Even in auteurism, filmmaking is still very much a collaborative art
Even in auteurism, filmmaking is still very much a collaborative art and no film has ever made that more hilariously clear than Digital Video Editing With Adobe Premiere Pro: the Real-World Guide to Set up and Workflow. The 40 minute Korean comedy has a very pretentious director coming to a woman known for her editing expertise to fix his flawed romantic would-be masterpiece. His narrative conundrum is in any scene when the actress’ performance is particularly strong, there is either a bloody screaming ghost, or some other type of supernatural disturbance in the frame distracting the viewer. The majority of the film plays out over an Adobe Premiere Timeline as we hear the director and editor try to come to a consensus on how to salvage the film in a great metaphor for the struggle of the creative process as the editor faces one gory challenge after another in an attempt to reinstate the more idyllic tone of the film of two lovelorn high school friends who are reunited.
If you’ve even dabbled in filmmaking, this film is full of the kind of ostentatious drama and tension that tends to transpire behind the scenes, it just adds ghosts and gore to the mix for great comedic effect. Not only do we have the haunted footage, but we have a director who we also discover possibly was not the greatest to work with, as he freely admits he is incapable of reshooting footage due to people not returning his calls. When he does call an assistant, the conversation we hear leads us to very much to perceive some creepiness on his part might have transpired. This not only adds to the pitch black humor, but the razor sharp authenticity of making a short film, where tensions run high and egos tend to clash A LOT. To keep the premise fresh however, Director Seong-Yoon Hong is very careful not to overstay his welcome as the film wraps it up in a rather spectacular fashion just before we can tire of his form of storytelling.
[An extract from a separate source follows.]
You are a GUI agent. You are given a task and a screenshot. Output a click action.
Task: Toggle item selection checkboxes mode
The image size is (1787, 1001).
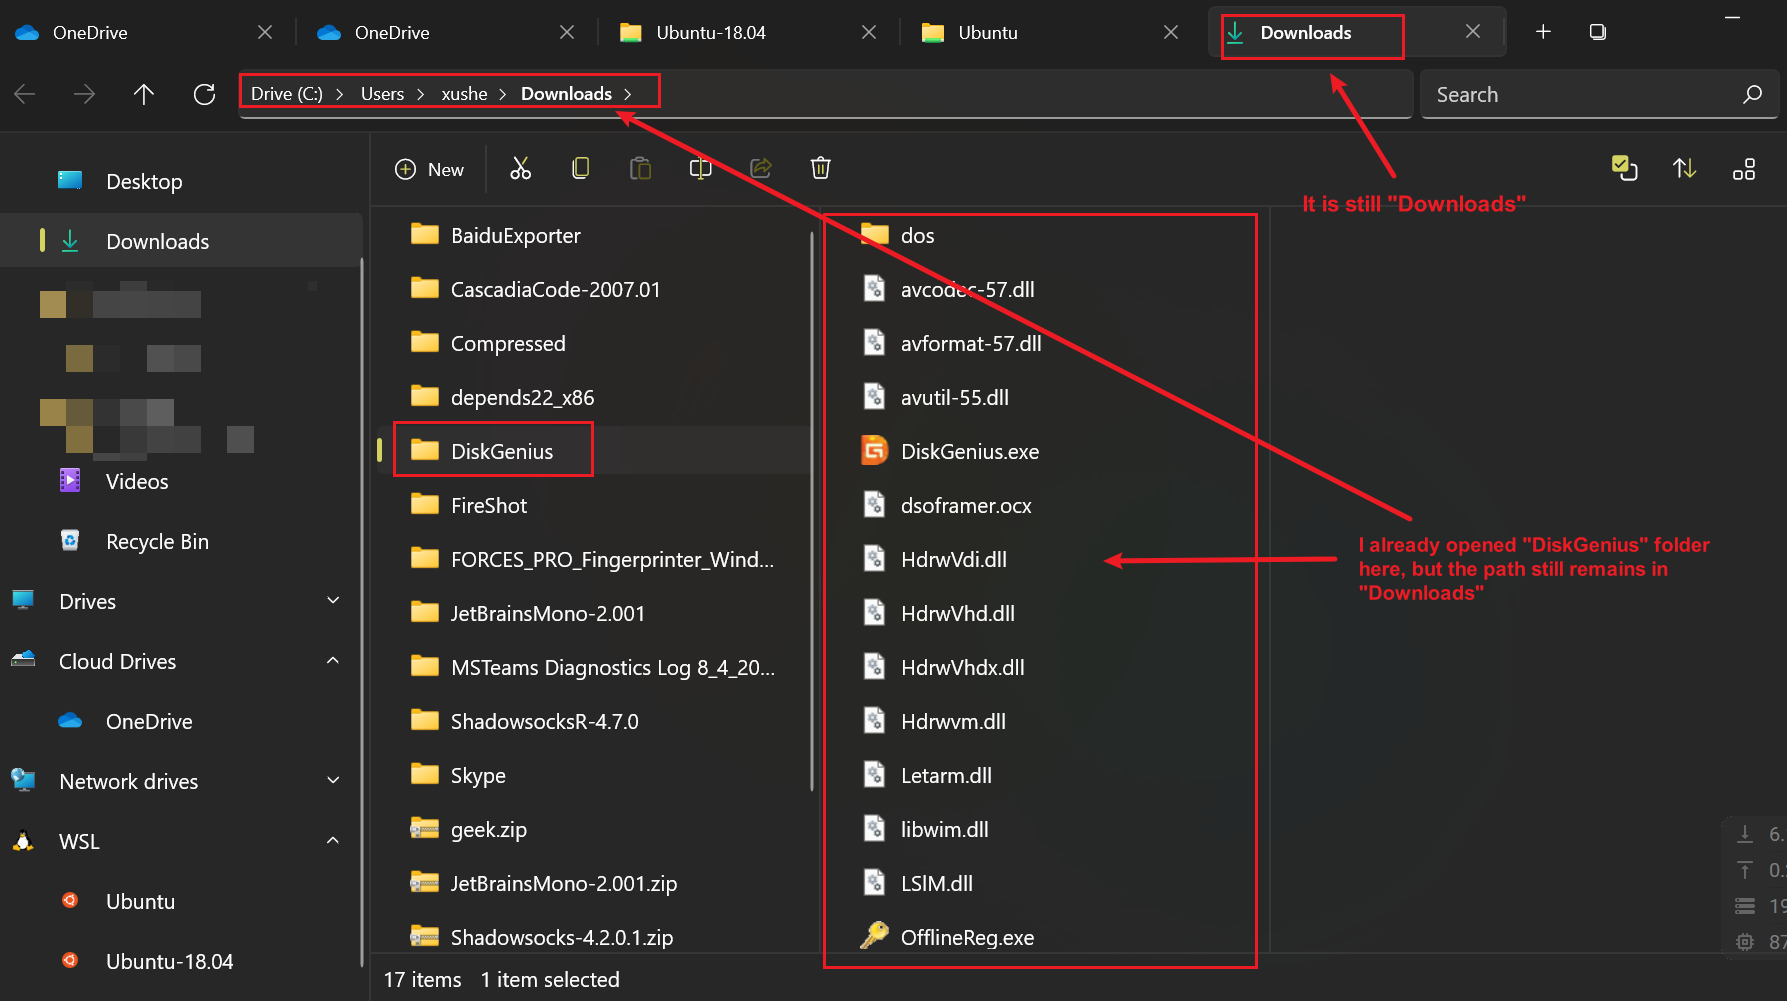tap(1624, 168)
Having worked on a few films myself, Digital Video resonated with me on so many levels. It’s not just the creative angle struggle, but the meta one as you hear the editor comment on the film’s cliché tropes and the director’s lack of style, which is very much something we detach from when watching a film oftentimes. There are many, many hands touching this vision on screen and not all of them always see eye to eye with the creative vision of the director. The problem solving metaphor here is also another very real issue on smaller budget films without a large crew, which hit me particularly hard. Digital Video gets everything right and makes you really think about the filmmaking process in a way I almost thought was impossible to do in a nonfiction narrative way. But here it is and its rather glorious.